EXERCISE DESCRIPTION. Output, word for word, the line that contains "Where should I" and all lines after it in the records below, omitting pictures.

Source data.
Start of Block

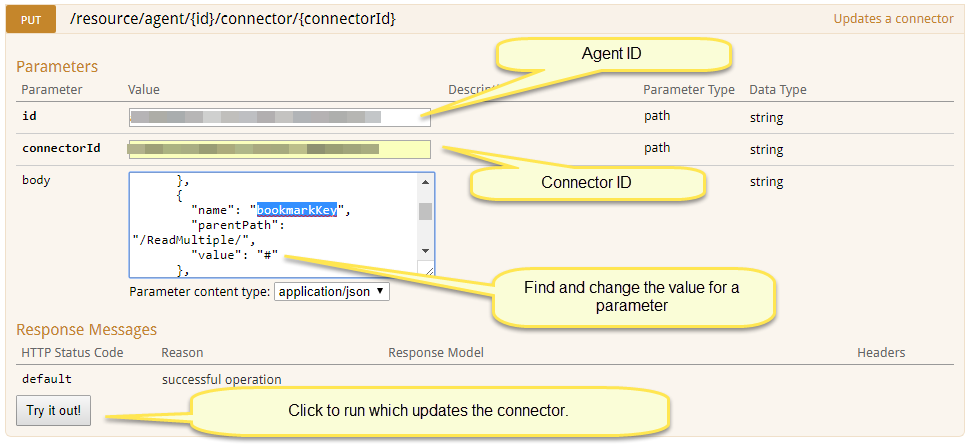
Task: Click the 'parentPath' line in the body JSON
Action: 228,224
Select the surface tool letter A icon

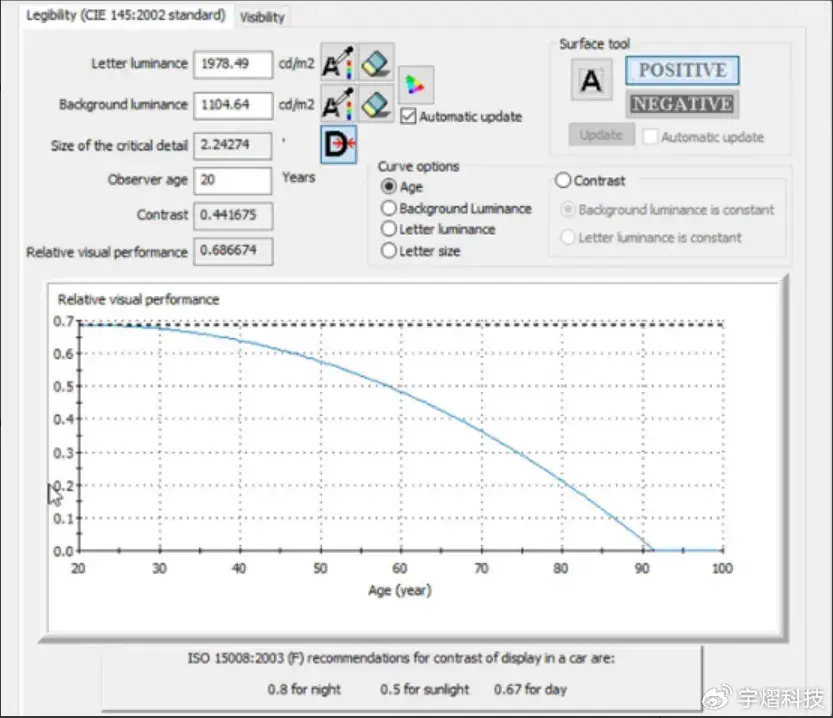[x=591, y=80]
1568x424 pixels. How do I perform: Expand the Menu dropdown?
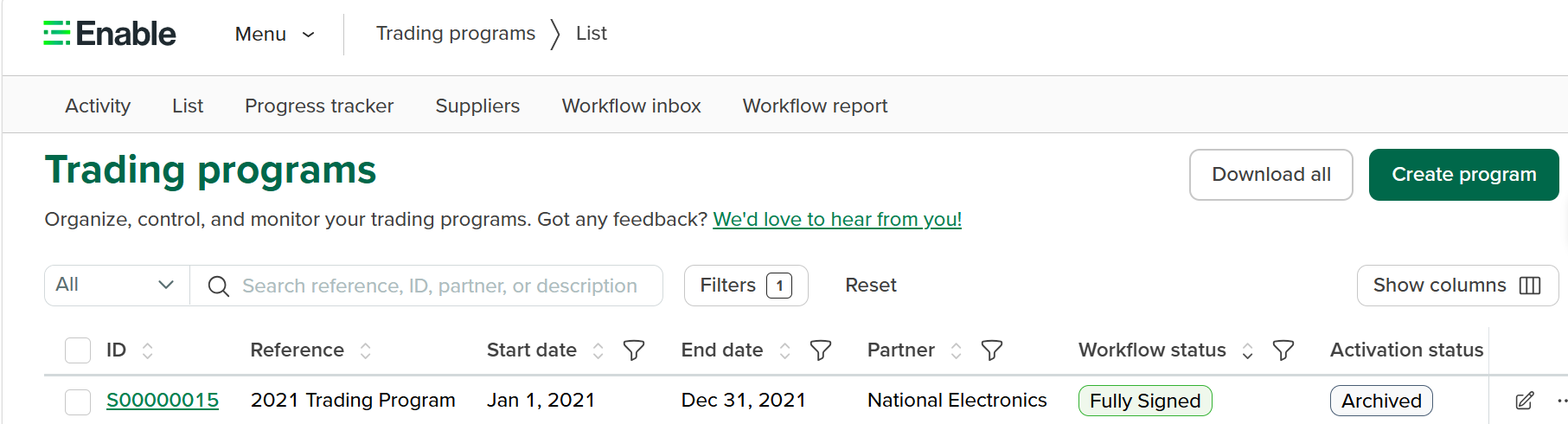tap(275, 34)
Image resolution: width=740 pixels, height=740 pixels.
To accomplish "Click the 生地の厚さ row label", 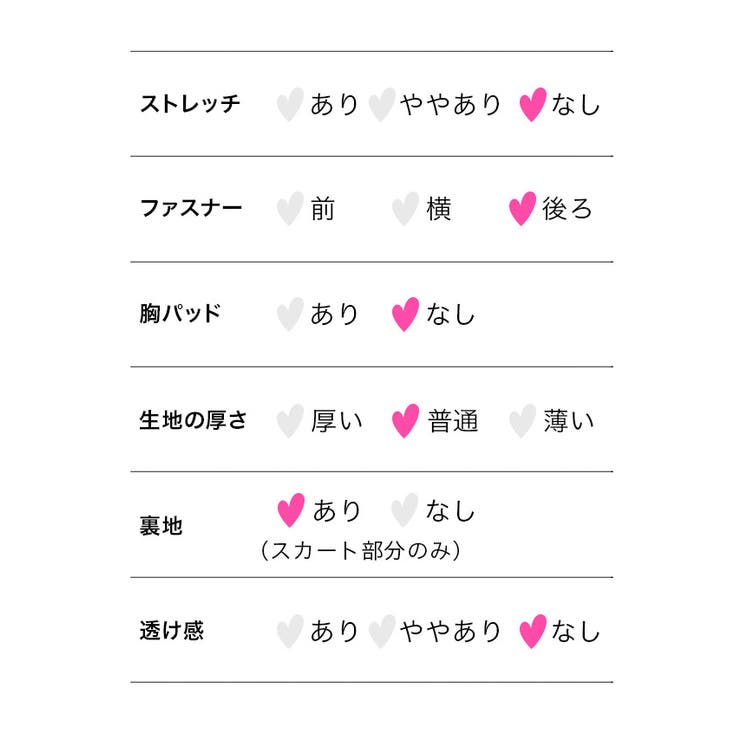I will coord(193,421).
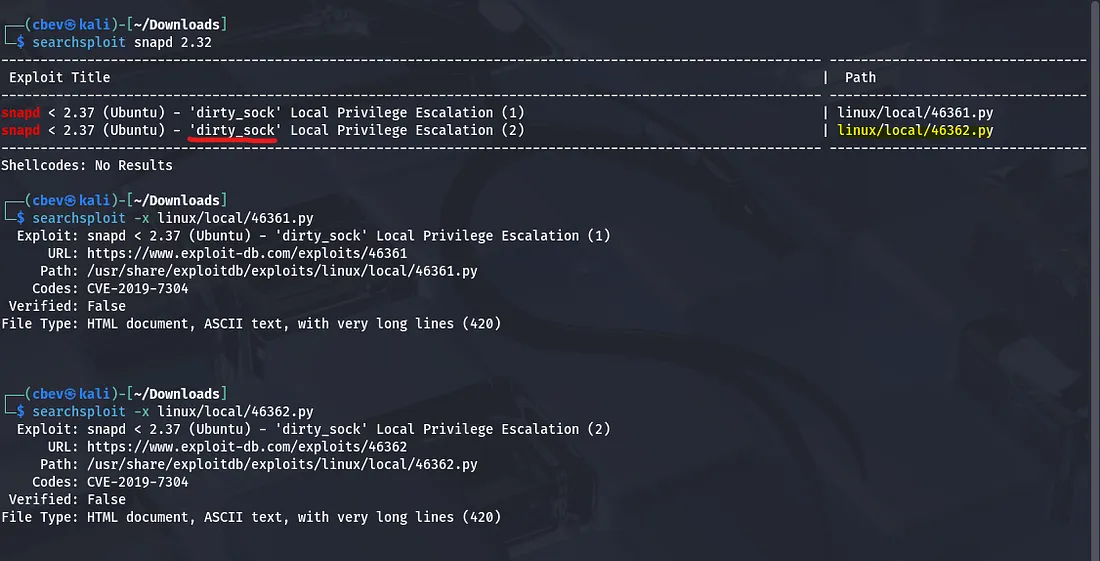Select linux/local/46361.py in the results table

[x=915, y=113]
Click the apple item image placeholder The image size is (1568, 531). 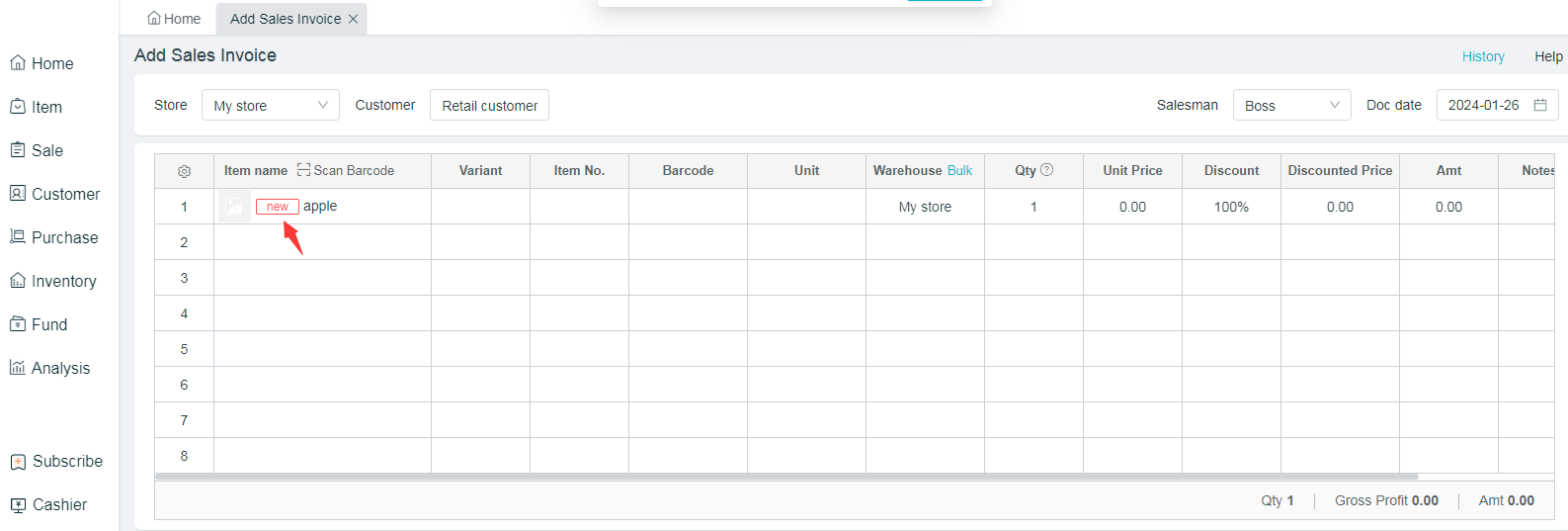[234, 207]
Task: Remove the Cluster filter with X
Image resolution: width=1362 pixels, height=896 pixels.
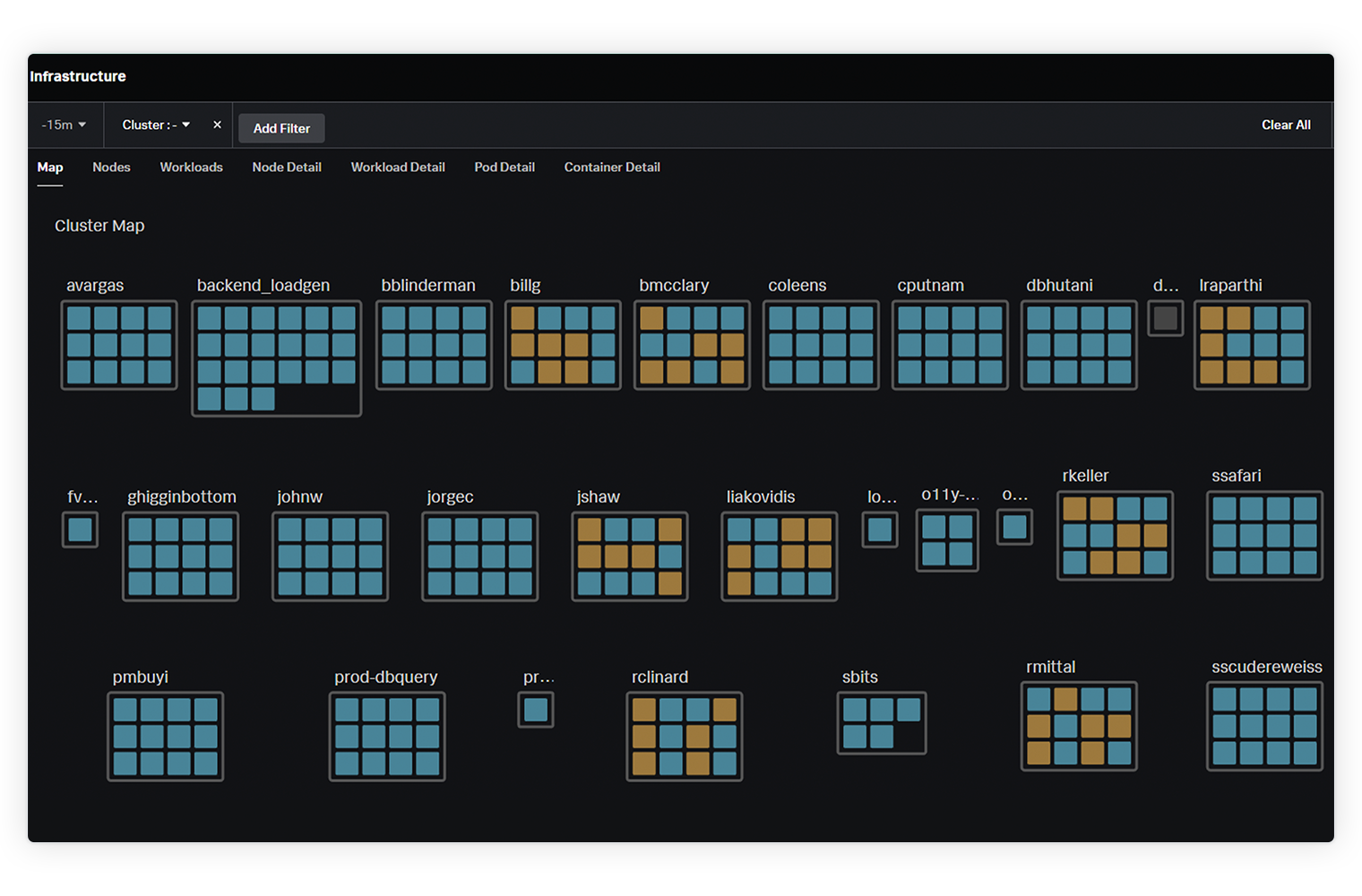Action: coord(217,125)
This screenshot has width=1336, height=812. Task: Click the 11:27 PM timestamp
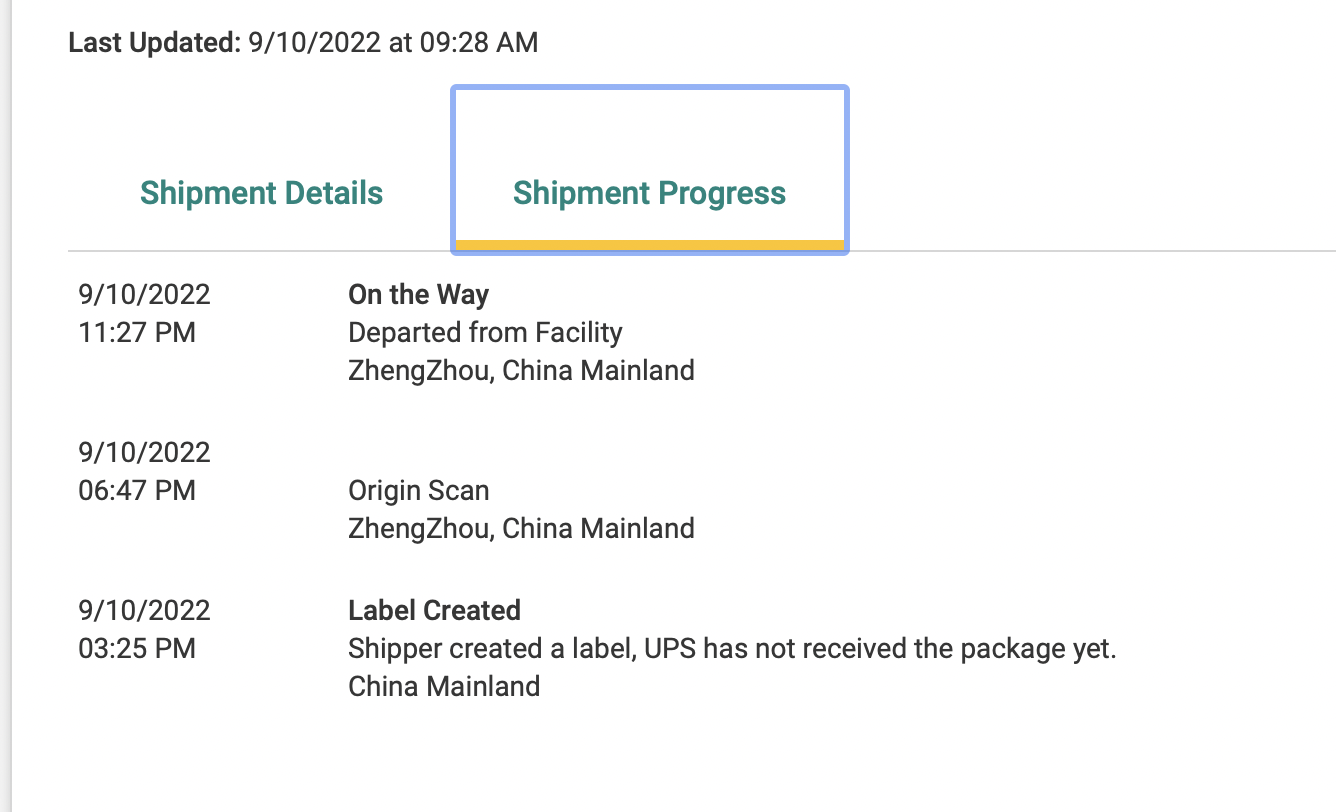[137, 333]
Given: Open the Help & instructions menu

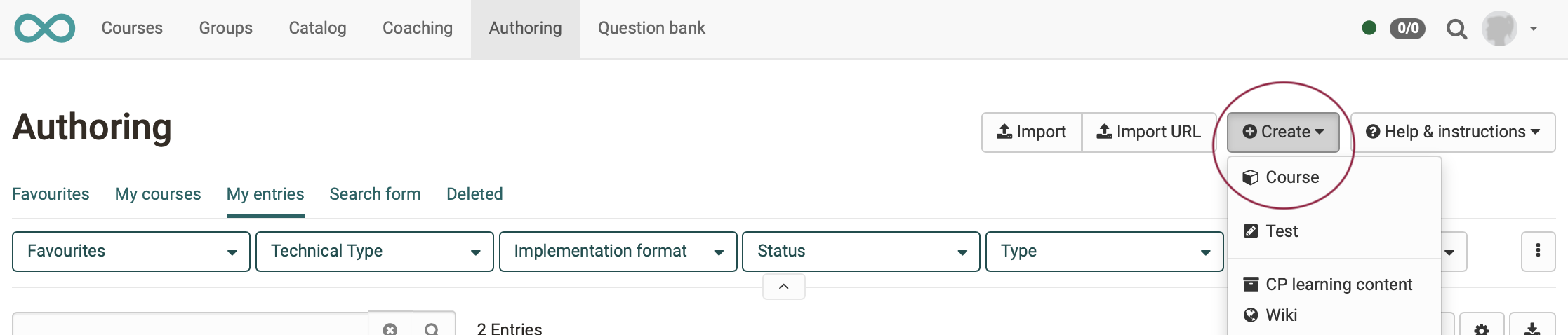Looking at the screenshot, I should pyautogui.click(x=1452, y=132).
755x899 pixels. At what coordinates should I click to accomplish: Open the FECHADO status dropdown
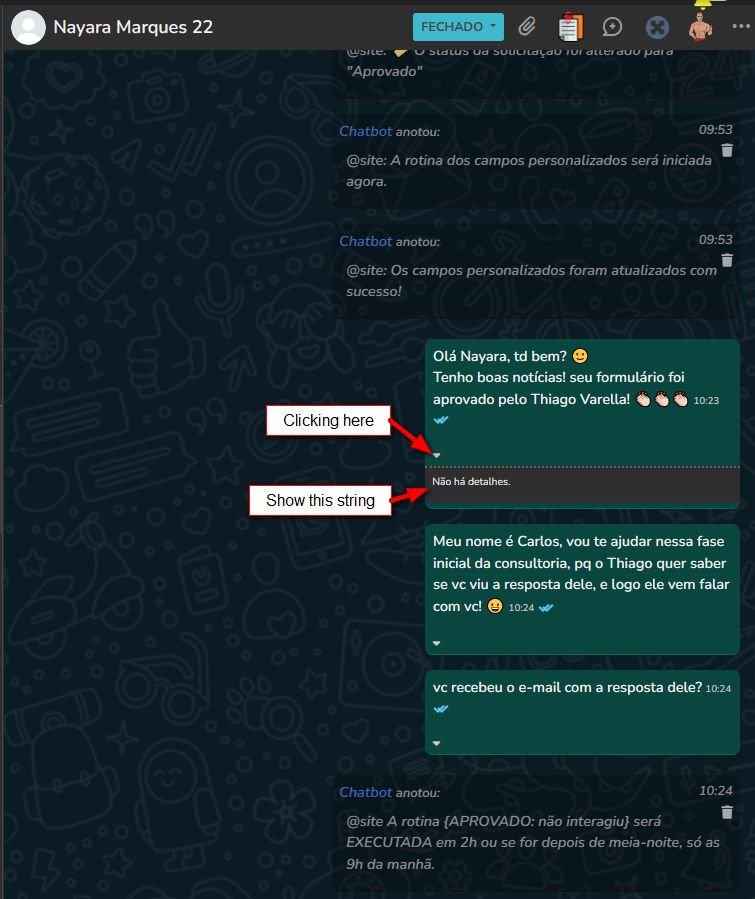point(458,27)
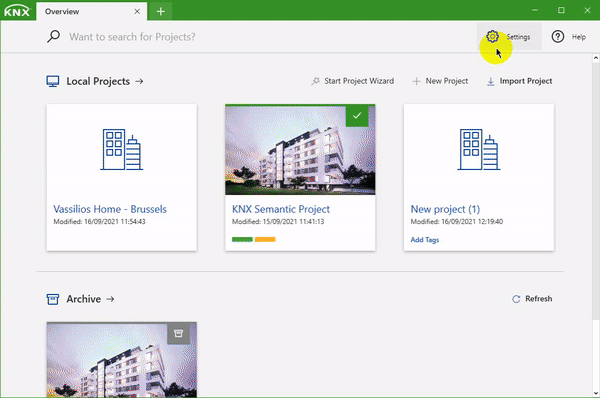Click Add Tags on New project (1)

pyautogui.click(x=425, y=240)
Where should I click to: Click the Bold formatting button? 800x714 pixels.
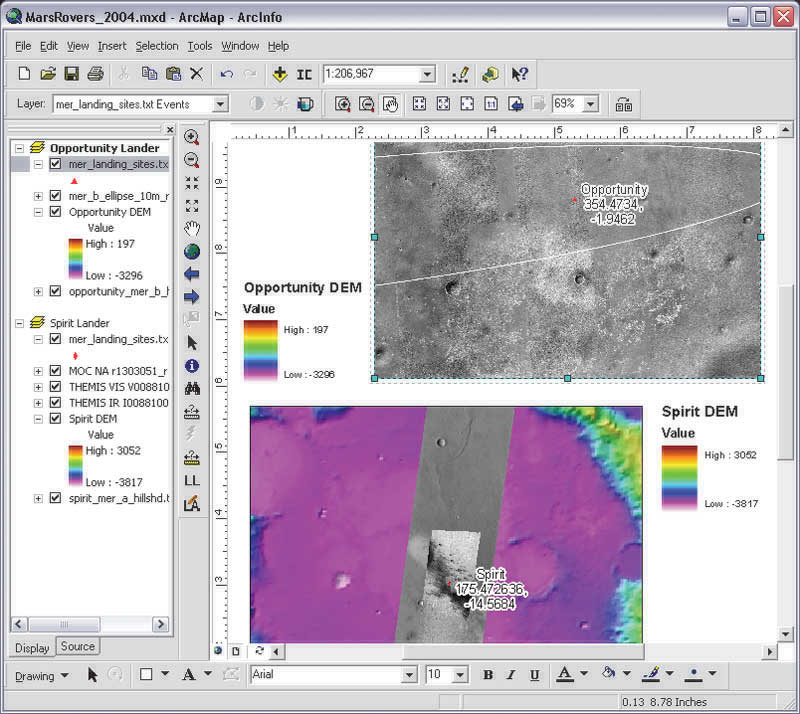pos(488,675)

End of Block

RESPONSE TO THIS TASK.
Where should I click to: Click the Bold formatting button? 800x714 pixels.
pos(488,675)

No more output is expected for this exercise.